— start Selected excerpt —

As for bracket racers, I think we will see more and more guys staying at their local tracks and running for points and the local purse. The big money races are declining in attendance and tracks are countering that with letting racers enter their car two or three times to keep the events from going broke. Sure, some events are strong and that's great; those promoters are offering more than just a payout. In certain ways I feel the big-money bracket races have actually hurt the sport to some degree. Before you panic, hear me out.
Most racers dream of getting a big-money win and possibly a $5,000 or larger check. Reality is, after you get to a big-money final round you have usually spilt the money up and that $5,000 win is now maybe $3,000 or less if you started cutting it up in the semis.
Problem 1: With the fact that racers want to win a big-money race, keep in mind a lot of racers have increased their spending on their cars to make them faster, more consistent and more durable. A lot of racers have too much money in their car/engine and don't want to race it every week because it won't be "fresh" for the big-money race they want to go to.
Problem 2: If they are racing less to save parts, their skills diminish and the chance of a big-money win eludes them. Then the decision has to be made to either race more and incur the expenses to maintain the better equipment or simply race less and find other things to do on weekends. It is not a "blame game" to criticize someone for spending a lot of money with dreams of a big win, but the reality is that if a lot of racers do this then a lot of local tracks have fewer racers showing up.
Problem 3: Will the racer who felt he would be more competitive if he spent a ton of money on a new four-link dragster and a professionally built engine be so disappointed and financially strapped he just leaves the car in the trailer unless he has a shot at a $5,000 to win race? Will he decide to race it every week? Will he just lose interest and sell the car to recoup some of the money he spent? We are not debating whether this racer made the "smart decision," it is just an example of what I have seen happen a lot in the last few years.

— end Selected excerpt —

▸ Challenge 1: Can you format the rows from the line with "Click the Slovenia flag icon" up to and including the line with "tap(225, 712)" as a numbered list, omitting any blank lines?
The passage on bracket racing has no connection to the rows that come after it.

— start Record list —

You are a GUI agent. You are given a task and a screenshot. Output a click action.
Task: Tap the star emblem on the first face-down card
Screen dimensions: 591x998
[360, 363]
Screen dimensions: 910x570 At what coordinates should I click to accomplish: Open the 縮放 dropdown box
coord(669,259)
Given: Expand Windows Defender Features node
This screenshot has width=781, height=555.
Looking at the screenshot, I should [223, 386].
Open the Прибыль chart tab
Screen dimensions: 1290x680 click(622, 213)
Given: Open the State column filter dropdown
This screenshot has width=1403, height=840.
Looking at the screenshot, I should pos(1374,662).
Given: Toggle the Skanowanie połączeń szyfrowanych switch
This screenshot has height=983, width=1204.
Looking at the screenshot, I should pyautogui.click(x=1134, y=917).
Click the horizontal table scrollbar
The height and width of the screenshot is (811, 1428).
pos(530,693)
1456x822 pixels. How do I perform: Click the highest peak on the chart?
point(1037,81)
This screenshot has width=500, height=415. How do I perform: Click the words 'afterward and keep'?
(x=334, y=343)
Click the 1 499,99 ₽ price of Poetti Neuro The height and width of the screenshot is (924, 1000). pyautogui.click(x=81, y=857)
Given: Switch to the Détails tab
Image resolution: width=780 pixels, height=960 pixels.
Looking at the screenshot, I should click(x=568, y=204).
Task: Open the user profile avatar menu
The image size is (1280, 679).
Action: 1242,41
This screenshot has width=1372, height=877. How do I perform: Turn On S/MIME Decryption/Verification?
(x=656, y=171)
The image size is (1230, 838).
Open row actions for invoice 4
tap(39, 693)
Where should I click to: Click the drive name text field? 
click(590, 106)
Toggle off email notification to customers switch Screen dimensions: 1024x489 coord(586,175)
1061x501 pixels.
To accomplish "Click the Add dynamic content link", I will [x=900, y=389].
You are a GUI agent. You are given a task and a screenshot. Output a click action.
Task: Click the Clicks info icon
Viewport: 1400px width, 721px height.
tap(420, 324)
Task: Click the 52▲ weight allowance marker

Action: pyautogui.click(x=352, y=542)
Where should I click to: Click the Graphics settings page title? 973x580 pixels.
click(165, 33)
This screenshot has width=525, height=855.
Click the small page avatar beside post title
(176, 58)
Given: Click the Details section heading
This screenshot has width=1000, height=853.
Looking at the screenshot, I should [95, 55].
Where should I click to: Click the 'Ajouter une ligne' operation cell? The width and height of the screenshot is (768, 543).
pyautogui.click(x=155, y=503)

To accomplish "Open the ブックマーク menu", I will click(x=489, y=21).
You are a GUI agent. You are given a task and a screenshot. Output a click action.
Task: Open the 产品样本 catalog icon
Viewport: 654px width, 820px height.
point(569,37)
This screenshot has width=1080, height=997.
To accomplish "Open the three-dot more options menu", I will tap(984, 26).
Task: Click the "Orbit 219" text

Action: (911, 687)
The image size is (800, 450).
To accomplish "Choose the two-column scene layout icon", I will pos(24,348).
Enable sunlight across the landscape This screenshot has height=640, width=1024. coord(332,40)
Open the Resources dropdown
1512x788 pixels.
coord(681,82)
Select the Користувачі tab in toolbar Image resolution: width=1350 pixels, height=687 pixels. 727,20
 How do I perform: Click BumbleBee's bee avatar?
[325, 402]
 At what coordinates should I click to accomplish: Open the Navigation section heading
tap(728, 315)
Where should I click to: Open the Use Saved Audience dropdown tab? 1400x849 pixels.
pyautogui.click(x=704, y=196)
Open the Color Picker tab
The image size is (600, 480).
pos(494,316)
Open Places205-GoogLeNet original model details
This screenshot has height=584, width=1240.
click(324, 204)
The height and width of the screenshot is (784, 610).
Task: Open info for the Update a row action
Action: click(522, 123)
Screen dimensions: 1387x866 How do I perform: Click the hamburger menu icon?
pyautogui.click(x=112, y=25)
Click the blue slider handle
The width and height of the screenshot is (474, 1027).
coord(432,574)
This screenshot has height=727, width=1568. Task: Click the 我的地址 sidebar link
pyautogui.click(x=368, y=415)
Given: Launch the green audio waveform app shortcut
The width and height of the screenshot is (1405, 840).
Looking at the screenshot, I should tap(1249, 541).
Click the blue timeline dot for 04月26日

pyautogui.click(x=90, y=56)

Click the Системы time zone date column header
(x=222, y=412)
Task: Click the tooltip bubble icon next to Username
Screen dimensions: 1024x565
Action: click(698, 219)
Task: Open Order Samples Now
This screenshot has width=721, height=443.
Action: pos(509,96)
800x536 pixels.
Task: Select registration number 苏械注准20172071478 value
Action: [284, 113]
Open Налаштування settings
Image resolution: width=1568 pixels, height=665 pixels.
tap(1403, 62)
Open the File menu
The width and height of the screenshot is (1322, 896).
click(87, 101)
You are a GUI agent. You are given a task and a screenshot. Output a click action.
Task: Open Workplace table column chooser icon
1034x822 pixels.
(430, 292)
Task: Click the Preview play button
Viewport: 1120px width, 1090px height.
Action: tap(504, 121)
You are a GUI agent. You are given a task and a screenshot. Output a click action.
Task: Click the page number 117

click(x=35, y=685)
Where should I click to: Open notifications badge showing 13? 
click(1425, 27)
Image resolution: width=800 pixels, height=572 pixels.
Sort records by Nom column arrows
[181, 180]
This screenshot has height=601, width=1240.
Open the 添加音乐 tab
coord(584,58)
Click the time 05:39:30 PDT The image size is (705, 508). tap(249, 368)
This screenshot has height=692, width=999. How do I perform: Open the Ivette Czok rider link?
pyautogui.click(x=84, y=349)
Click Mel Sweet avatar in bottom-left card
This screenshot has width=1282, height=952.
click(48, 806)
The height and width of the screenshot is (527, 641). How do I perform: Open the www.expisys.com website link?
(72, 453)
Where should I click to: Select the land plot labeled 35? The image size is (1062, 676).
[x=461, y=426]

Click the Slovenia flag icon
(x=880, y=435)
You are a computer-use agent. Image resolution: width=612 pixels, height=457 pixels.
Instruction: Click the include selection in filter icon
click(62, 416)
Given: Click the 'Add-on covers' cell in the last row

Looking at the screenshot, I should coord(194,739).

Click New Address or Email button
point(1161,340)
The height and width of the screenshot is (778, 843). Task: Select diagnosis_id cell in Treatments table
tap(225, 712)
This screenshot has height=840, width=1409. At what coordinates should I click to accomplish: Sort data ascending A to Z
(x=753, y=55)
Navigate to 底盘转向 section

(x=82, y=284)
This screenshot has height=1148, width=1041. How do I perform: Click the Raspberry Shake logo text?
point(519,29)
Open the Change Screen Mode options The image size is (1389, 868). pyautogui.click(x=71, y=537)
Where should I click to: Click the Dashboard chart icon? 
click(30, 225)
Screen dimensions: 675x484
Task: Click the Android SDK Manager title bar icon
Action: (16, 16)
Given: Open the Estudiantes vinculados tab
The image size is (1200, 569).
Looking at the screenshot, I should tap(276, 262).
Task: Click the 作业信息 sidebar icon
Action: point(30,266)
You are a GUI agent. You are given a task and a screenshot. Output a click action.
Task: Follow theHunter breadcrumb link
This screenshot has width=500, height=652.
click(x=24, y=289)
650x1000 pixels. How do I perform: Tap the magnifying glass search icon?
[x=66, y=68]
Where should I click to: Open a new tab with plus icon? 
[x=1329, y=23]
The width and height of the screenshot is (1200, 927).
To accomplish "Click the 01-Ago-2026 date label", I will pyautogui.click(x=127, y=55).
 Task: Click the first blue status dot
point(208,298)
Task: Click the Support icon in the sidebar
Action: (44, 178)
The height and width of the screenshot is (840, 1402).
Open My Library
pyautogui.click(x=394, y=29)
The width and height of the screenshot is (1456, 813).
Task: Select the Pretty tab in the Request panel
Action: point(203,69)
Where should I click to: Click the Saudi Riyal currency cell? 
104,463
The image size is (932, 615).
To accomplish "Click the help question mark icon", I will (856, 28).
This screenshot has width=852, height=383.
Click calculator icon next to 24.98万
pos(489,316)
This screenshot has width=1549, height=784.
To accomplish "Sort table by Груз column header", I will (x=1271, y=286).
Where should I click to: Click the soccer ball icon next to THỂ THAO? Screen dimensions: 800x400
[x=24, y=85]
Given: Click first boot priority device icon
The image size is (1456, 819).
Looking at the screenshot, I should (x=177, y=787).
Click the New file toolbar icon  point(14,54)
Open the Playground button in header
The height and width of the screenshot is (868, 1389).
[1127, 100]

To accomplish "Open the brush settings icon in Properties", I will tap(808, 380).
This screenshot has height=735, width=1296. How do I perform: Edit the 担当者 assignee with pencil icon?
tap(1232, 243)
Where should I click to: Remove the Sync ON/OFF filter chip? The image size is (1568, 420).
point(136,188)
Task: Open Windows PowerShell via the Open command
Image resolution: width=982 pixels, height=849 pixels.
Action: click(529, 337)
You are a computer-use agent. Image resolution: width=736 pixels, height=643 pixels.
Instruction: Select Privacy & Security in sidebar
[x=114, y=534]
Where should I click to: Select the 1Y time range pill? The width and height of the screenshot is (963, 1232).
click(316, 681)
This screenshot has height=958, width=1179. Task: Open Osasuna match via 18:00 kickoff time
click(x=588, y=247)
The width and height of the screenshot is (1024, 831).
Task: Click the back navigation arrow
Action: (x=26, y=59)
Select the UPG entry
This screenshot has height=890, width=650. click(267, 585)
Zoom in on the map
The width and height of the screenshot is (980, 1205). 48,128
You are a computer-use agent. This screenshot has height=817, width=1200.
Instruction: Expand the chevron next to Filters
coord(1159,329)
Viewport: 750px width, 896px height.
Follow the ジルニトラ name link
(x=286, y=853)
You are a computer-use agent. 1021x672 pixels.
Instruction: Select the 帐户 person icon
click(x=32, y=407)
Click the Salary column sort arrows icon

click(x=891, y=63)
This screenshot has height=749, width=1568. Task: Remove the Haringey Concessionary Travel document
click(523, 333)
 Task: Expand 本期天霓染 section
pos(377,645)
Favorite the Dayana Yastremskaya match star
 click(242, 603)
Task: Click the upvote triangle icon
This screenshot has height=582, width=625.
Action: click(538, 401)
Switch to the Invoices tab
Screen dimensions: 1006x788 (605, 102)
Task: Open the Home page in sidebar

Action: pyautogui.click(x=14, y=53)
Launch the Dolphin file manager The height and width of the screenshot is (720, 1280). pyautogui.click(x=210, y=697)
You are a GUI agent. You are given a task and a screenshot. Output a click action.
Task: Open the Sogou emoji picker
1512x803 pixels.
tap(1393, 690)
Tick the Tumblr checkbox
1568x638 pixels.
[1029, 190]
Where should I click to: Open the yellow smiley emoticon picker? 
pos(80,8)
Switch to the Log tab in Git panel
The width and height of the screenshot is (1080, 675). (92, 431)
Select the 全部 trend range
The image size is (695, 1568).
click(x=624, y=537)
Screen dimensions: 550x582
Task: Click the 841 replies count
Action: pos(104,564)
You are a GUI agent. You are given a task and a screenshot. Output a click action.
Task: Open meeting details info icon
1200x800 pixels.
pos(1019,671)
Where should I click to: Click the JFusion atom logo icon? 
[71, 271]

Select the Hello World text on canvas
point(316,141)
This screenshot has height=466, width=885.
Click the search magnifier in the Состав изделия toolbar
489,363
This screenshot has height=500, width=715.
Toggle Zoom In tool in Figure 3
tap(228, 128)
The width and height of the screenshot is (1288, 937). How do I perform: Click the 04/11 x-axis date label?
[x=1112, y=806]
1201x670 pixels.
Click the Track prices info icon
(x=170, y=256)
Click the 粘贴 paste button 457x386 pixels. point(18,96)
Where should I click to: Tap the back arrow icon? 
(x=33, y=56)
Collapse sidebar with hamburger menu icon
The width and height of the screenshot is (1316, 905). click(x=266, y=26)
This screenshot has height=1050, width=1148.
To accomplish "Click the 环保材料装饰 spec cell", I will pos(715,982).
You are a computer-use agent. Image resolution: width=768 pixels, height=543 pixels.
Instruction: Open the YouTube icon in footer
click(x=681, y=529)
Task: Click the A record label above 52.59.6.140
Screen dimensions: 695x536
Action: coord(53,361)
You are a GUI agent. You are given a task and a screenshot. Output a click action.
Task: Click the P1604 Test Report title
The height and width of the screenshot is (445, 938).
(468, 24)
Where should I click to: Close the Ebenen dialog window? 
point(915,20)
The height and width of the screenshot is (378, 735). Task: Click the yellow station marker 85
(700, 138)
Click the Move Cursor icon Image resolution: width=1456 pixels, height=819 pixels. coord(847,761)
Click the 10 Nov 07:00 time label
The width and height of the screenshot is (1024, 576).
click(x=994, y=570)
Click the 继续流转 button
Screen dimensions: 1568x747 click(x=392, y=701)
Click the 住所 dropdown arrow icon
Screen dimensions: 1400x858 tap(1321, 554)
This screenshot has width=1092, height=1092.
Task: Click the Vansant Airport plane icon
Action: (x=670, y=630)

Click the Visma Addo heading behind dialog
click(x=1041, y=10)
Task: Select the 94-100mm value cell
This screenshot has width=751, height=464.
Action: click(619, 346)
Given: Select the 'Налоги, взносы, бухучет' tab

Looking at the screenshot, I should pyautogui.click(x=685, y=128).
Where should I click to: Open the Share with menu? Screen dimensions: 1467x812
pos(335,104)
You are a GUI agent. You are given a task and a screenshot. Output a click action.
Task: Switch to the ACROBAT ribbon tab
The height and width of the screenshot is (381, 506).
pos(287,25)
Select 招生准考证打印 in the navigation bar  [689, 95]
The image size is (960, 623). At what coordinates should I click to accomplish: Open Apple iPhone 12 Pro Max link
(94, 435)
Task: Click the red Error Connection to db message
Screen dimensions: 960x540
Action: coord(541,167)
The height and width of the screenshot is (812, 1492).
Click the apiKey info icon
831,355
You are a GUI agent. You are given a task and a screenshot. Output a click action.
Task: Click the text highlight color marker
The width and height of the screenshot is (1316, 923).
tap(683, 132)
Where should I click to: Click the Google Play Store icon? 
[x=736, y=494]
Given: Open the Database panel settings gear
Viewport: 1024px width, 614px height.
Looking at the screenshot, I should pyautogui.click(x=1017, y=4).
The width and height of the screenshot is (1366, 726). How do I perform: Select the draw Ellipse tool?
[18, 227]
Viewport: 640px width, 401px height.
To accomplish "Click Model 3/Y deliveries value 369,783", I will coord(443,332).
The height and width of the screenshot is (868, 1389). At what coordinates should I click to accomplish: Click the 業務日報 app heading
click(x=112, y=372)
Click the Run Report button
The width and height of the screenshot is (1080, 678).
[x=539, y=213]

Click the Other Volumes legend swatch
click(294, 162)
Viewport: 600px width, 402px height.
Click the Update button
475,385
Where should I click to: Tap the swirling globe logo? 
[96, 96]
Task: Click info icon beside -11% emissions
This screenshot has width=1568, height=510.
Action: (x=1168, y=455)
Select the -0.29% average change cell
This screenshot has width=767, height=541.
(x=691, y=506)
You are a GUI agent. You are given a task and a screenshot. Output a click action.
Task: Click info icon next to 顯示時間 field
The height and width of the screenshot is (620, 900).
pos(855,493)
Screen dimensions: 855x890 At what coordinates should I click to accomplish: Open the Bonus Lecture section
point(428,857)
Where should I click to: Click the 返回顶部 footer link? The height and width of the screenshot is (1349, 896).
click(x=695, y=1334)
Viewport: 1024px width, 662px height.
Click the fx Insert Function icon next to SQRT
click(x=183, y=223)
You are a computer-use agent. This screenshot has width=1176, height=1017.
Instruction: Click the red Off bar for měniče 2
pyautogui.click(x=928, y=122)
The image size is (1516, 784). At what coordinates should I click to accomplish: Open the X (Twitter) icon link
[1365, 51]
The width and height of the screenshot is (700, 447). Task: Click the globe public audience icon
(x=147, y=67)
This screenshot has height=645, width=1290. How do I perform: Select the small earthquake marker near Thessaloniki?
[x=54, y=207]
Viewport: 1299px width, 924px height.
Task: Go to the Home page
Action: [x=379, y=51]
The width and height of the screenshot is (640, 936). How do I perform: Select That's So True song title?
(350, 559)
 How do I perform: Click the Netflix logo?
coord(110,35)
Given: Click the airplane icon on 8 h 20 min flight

— end Record list —

▸ Challenge 2: Could you rewrite the bracket racing passage from "As for bracket" up to and including "hear me out.", putting "organizers" in place of "promoters"?

▸ Correct output 1:
1. Click the Slovenia flag icon
2. (x=880, y=435)
3. You are a computer-use agent. Image resolution: width=612 pixels, height=457 pixels.
4. Instruction: Click the include selection in filter icon
5. click(62, 416)
6. Given: Click the 'Add-on covers' cell in the last row
7. Looking at the screenshot, I should coord(194,739).
8. Click New Address or Email button
9. point(1161,340)
10. The height and width of the screenshot is (778, 843). Task: Select diagnosis_id cell in Treatments table
11. tap(225, 712)

▸ Correct output 2:
As for bracket racers, I think we will see more and more guys staying at their local tracks and running for points and the local purse. The big money races are declining in attendance and tracks are countering that with letting racers enter their car two or three times to keep the events from going broke. Sure, some events are strong and that's great; those organizers are offering more than just a payout. In certain ways I feel the big-money bracket races have actually hurt the sport to some degree. Before you panic, hear me out.